Meet the Crew – Monny the Make-up Artist

Monny Hout

By Emily Martin

Meet the Crew – Monny the Make-up Artist

Every night before Phare show the artists are here early to rehearse and then get themselves ready for the performance. 30-year-old Monny is the talented make-up artist behind the bold faces you see on the stage.

I sat down with him as he went about his work, braiding a performer’s hair before the show.

How did you start at Phare?
Dara Hout, the CEO of Phare, said he needed someone to do the artists make up for these night performances and private events at the hotels.

I enjoy working with Phare and all the artists. I want to share my knowledge on how they can do the make up by themselves. I think it’s important to do that so that if they are going somewhere like overseas or a private event somewhere without me then they can do it by themselves.

What do you think of Phare?
I enjoy watching the show and the artists. When I was younger I use to go to Phare in Battambang and I wanted to perform like the circus students … I went to Phare and studied fine arts but I only stayed for 5 months because our house was far from the school and it was difficult for me to get to. Sometimes if I really, really wanted to go to school I would work from my home to the school – about 1 hour.

Tell me about your family…
My parents are farmers. They plant the flowers and grow them. After, they cut the flowers to sell at the markets.

When I was young my family was very poor and even though the school I went to was close to my house I didn’t often go. The morning classes I could go to because they didn’t cost that much – but you had to pay more for anything more and because I had no money I couldn’t.

Sometimes I had to work after school. But often I didn’t even go to school because I was so busy helping my family. I had to work, and cook and clean, and take the food to the fields for my parents.

One more problem is if there are celebrations in town we had to sell our flowers. So we had to take and prepare the flowers the day before. I had to prepare them till late at night, till maybe 1 or 2am and then I had to get up in the early morning, sometimes at 4am or similar – so I couldn’t go to school.

How did you fund going to the make-up school?
It was only 3 months of study so it didn’t cost as much. My family supported me for the money to pay for the school and after I finished the school I got a job so I was earning my own money.

How long have you been doing hair and make-up?
It’s almost ten years now. I started working for another person in 2004 but I started my own business in 2006. I learnt how to do the make-up at a school in Phnom Penh. I just love make up, putting on make-up, I like to look beautiful.

I do hair and make-up full time.

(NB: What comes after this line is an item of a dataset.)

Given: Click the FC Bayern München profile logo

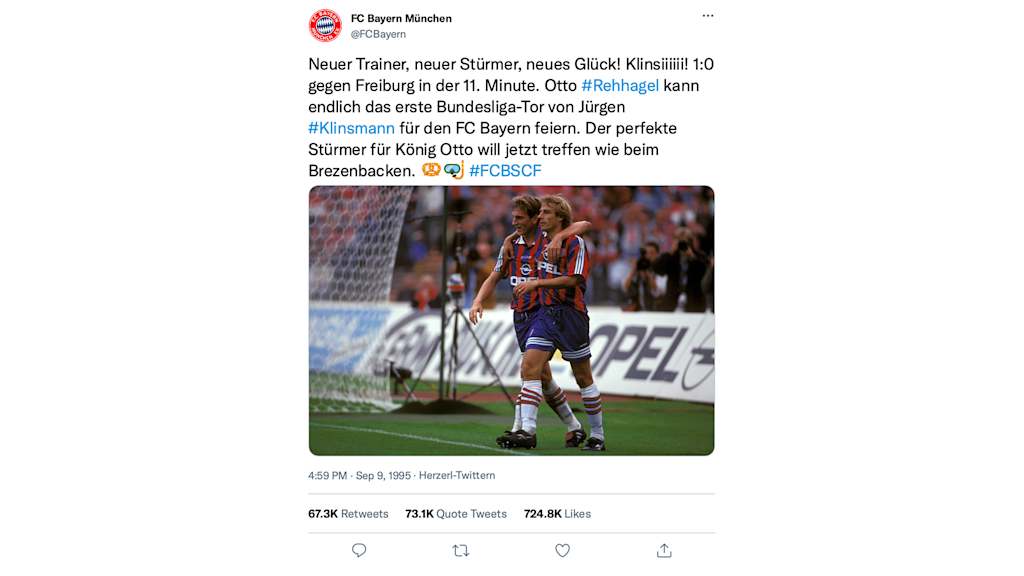Looking at the screenshot, I should pos(325,25).
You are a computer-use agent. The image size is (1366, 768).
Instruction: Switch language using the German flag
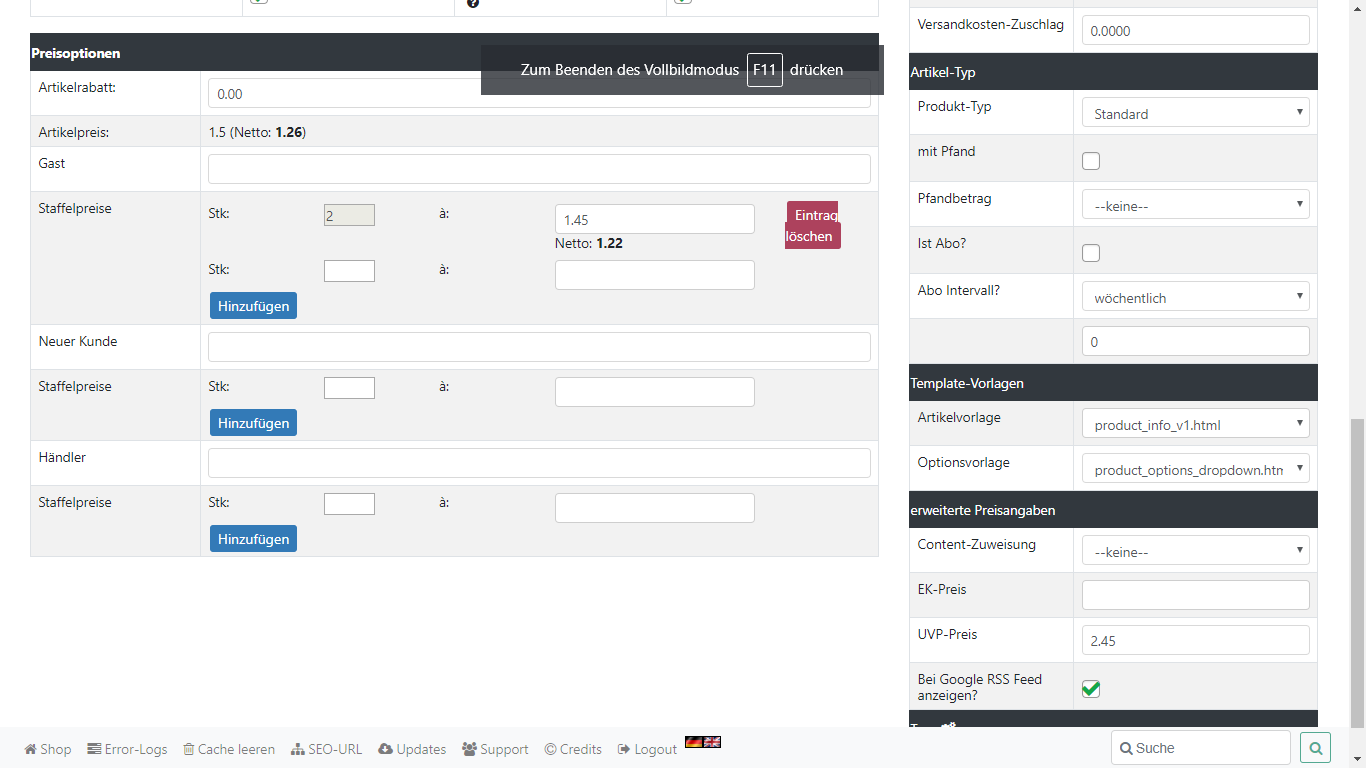coord(693,742)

I have my own shop during the day and then I work at the circus at night time. Every night after the circus I help with small shows in old market for the lady-boys like me.

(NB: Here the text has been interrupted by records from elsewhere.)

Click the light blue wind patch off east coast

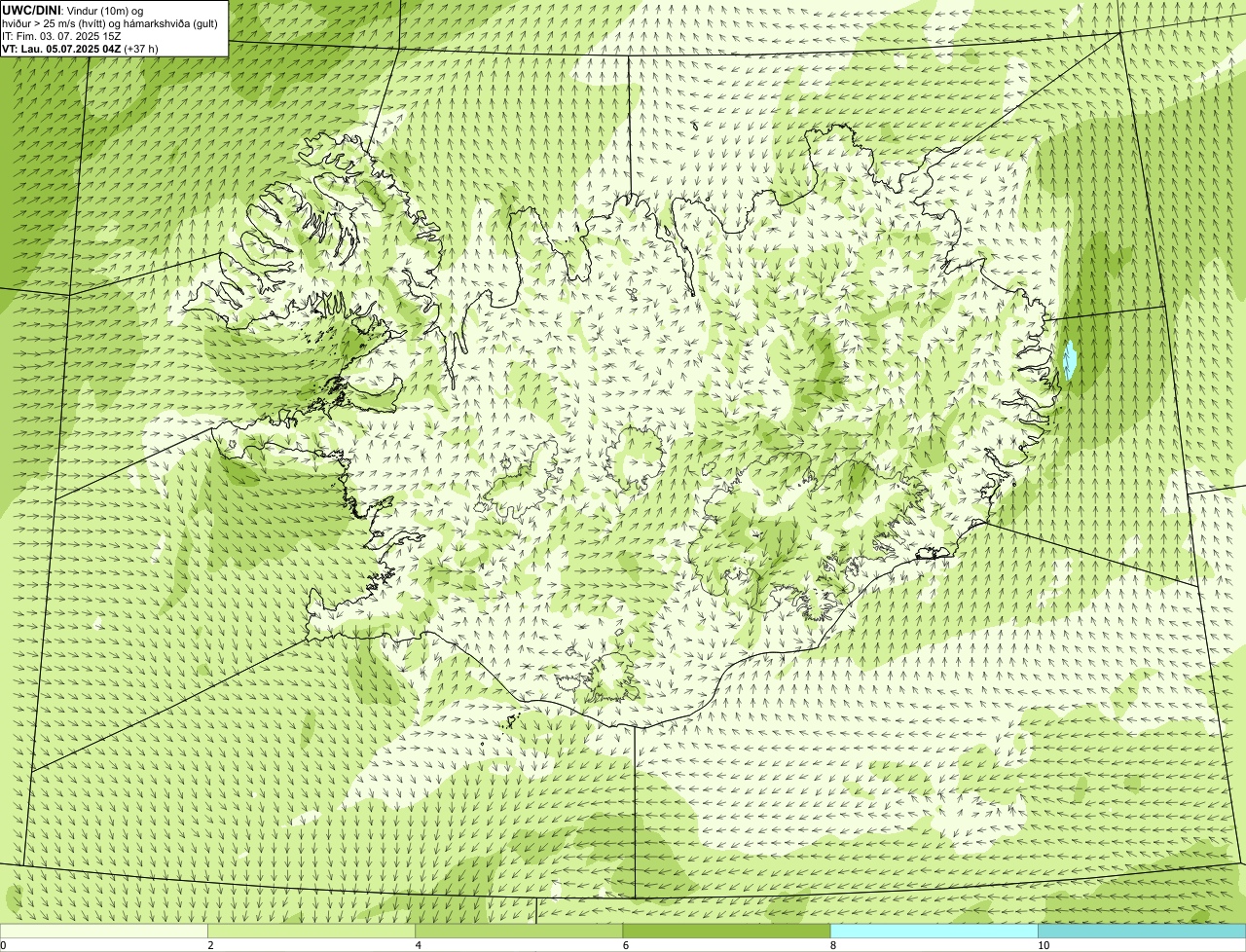click(x=1070, y=360)
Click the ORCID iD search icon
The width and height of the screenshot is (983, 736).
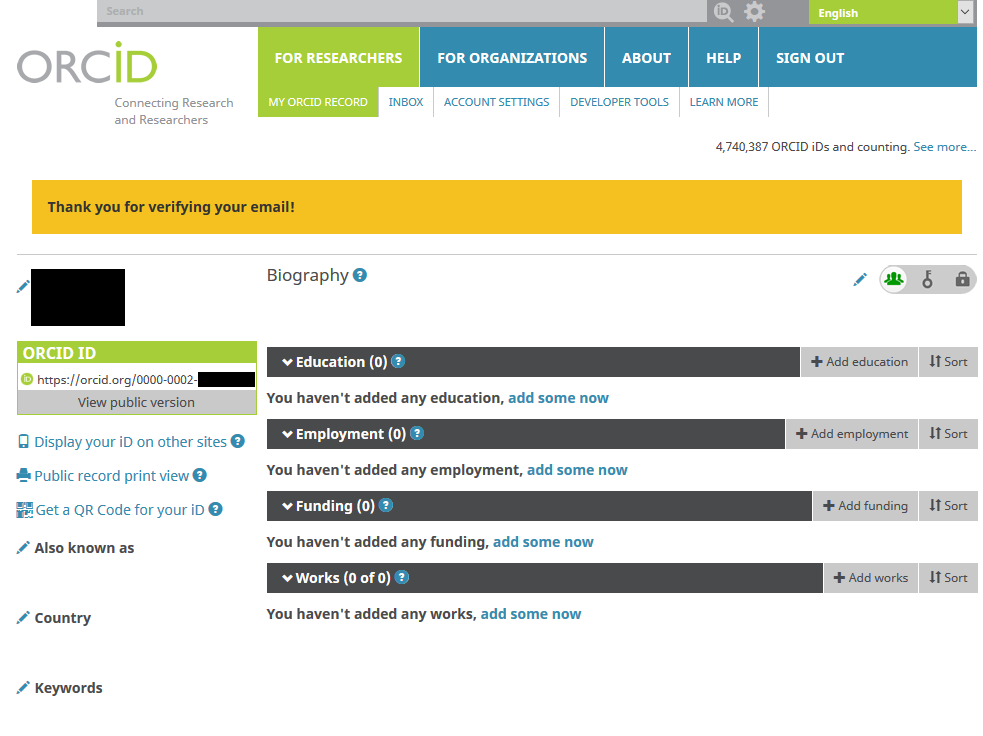tap(722, 12)
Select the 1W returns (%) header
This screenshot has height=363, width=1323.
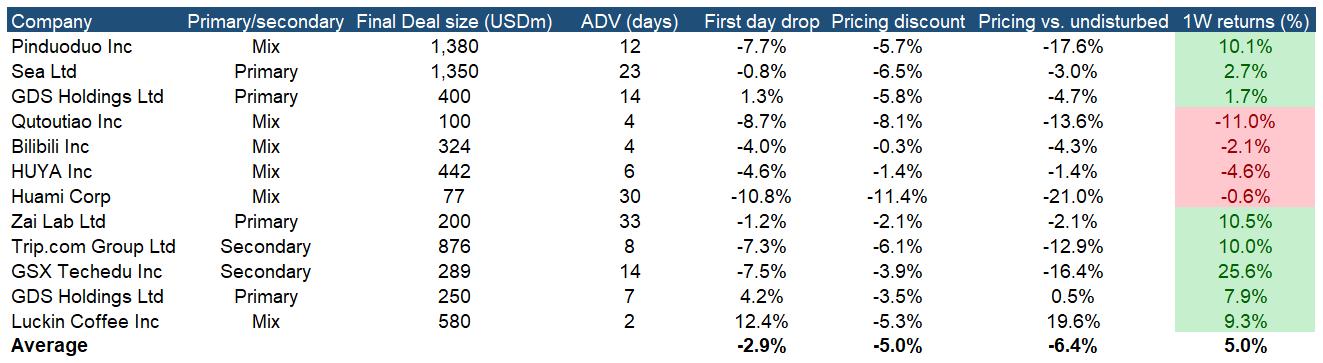tap(1245, 21)
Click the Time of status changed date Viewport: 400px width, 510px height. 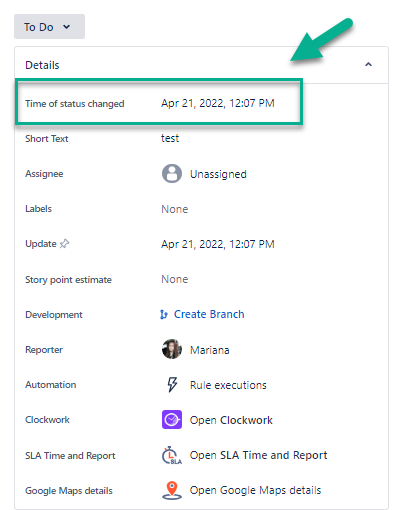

What are the lady-boy shows?
It’s a show of dancing, singing and role playing and all the performers are lady-boys. So men that dress as women who enjoy dancing and singing.

Are there many challenges or discrimination being a lady-boy in Cambodia?
Before, since around 2000, there were many people who didn’t like gays; the lady-boys – they used to grab them, physically abuse them but now it’s more open.

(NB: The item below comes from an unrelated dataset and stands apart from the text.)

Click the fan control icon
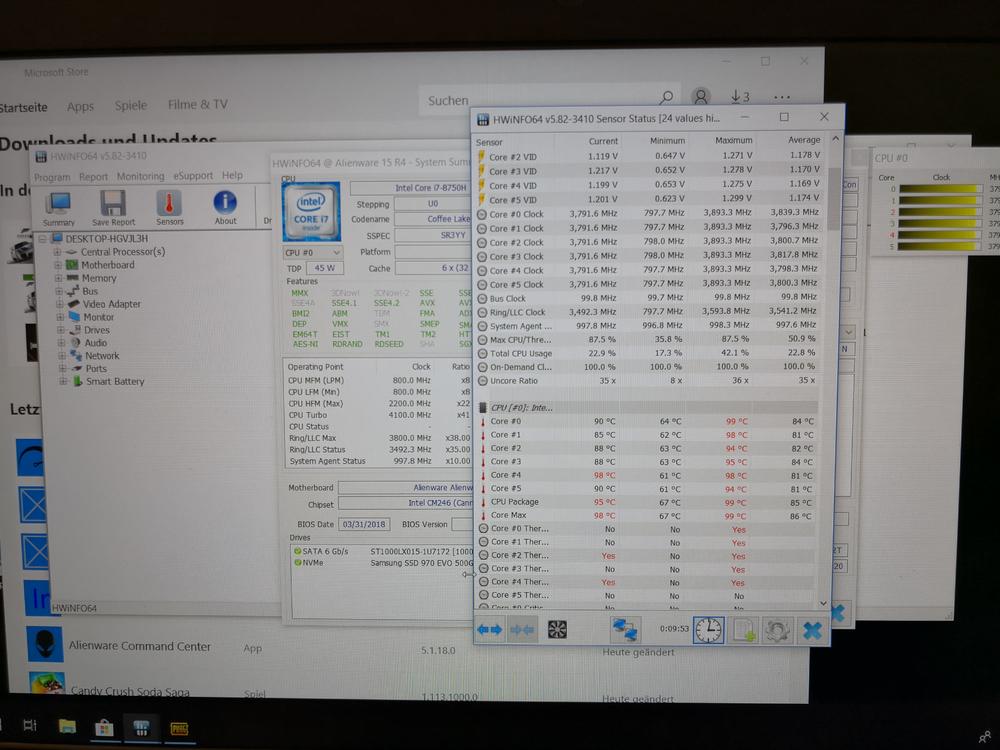Screen dimensions: 1000x750 (557, 630)
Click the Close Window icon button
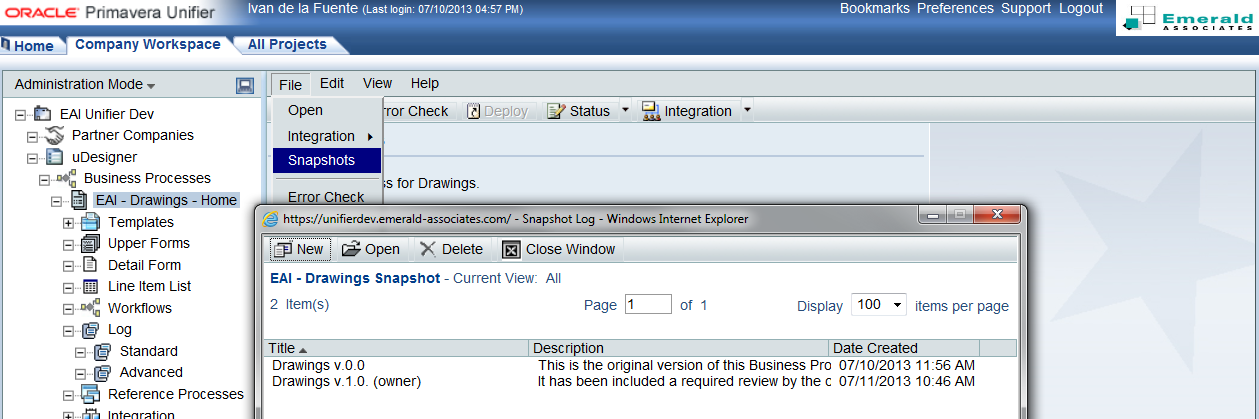The image size is (1259, 419). pos(511,250)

Because there are many more lady-boys now, the people, they can open their minds, their eyes and accept us more.

I used to meet people who would be horrible to me. In my family they always encouraged me, never said anything bad to me. I don’t care about the other people outside anymore though – this is me.

When did you become a part of the community?
I was about 20 I started to dress as a woman. I could not study anymore because my family was poor and so when I stopped studying I decided to have long hair.